══ Selected extract ══

Icon not tell a lie


A Nigerian transportation official has urged citizens to de-emphasize their heavy reliance on icon charms to keep them safe in their automobiles, urging people instead to concentrate on the rules of the road. Similarly, the governor of Trang, Thailand, has urged citizens to resist their heavy dependence on auto charms to overcome "evil ghosts" at the town's major traffic intersections. Meanwhile, the Kanda Myojin Shinto shrine in Tokyo has begun selling visitors its own information-technology-prayer charms to ward off computer viruses.

Fomenting at the mouth

When sheriff's deputies in Kalispell, Mont., arrested militia leader David Earl Burgert, 38, last month, they uncovered his group's alleged "Project 7" plot to assassinate several county officials (including the local dogcatcher). According to officials, Burgert believed his fanciful plan would create enough local chaos to start a national revolution. Burgert (whose last job was as a snowmobile rental agent) had amassed a huge arsenal of machine guns and heavy weapons in order to carry out the assassinations, defeat the National Guard and hold back the probable waves of what Project 7 called "Red Chinese" pouring in from Canada. According to Project 7 thinking, NATO would have to send troops to Kalispell, leading to the ultimate revolutionary war. Law-enforcement officials noted that Burgert is just a local loudmouth who has gotten in "way over his head this time."

Taking a powder

Chaddrick Dickson, 25, was hospitalized in Monroe, La., after being wounded by a .22-caliber bullet he was fooling around with. Dickson said he was trying to remove the gunpowder by smashing the bullet's casing against the floor. He said he needed the gunpowder because he wanted to mix it into his dog's food to make the animal meaner.

Hat's off to him

A 50-year-old construction worker in Knoxville, Tenn., survived his Jan. 14 impalement by a 3-foot-long, 3-inch-thick metal rod that fell from a bridge and went point-first through the man's skull and neck, coursed down his trunk, and stopped only when completely embedded in his body. He was semiconscious at the scene but talkative later at the University of Tennessee Medical Center. The man was not wearing the required hard hat.

═══
══ Supplied information ══

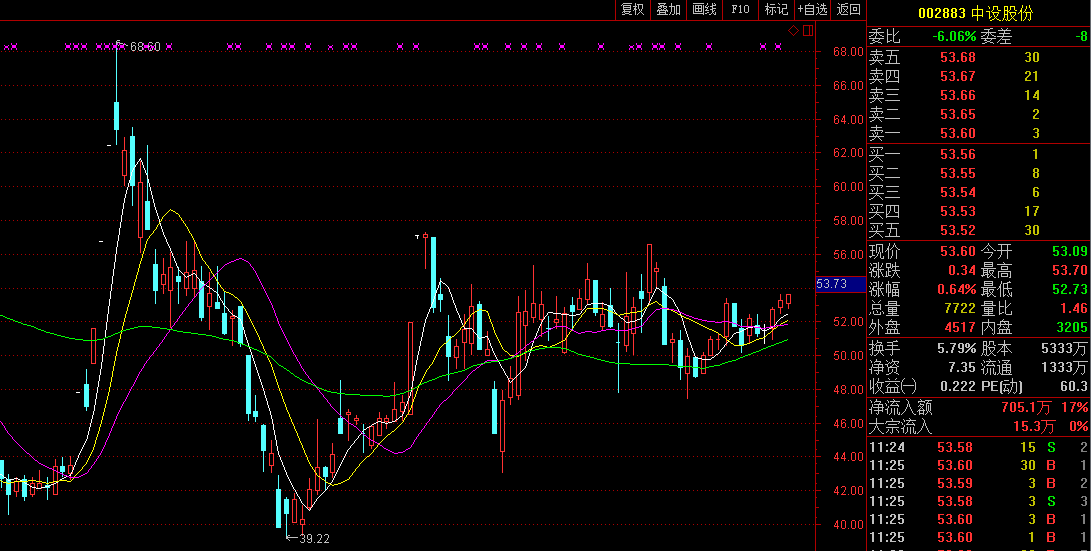The height and width of the screenshot is (551, 1091).
Task: Select the 买一 bid row at 53.56
Action: tap(978, 154)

═══

What you will do:
1. Retype the news briefs from "Hat's off to" up to and including "required hard hat.".
2. According to the news briefs, what was David Earl Burgert's last job?

Results:
1.
Hat's off to him

A 50-year-old construction worker in Knoxville, Tenn., survived his Jan. 14 impalement by a 3-foot-long, 3-inch-thick metal rod that fell from a bridge and went point-first through the man's skull and neck, coursed down his trunk, and stopped only when completely embedded in his body. He was semiconscious at the scene but talkative later at the University of Tennessee Medical Center. The man was not wearing the required hard hat.

2. Snowmobile rental agent.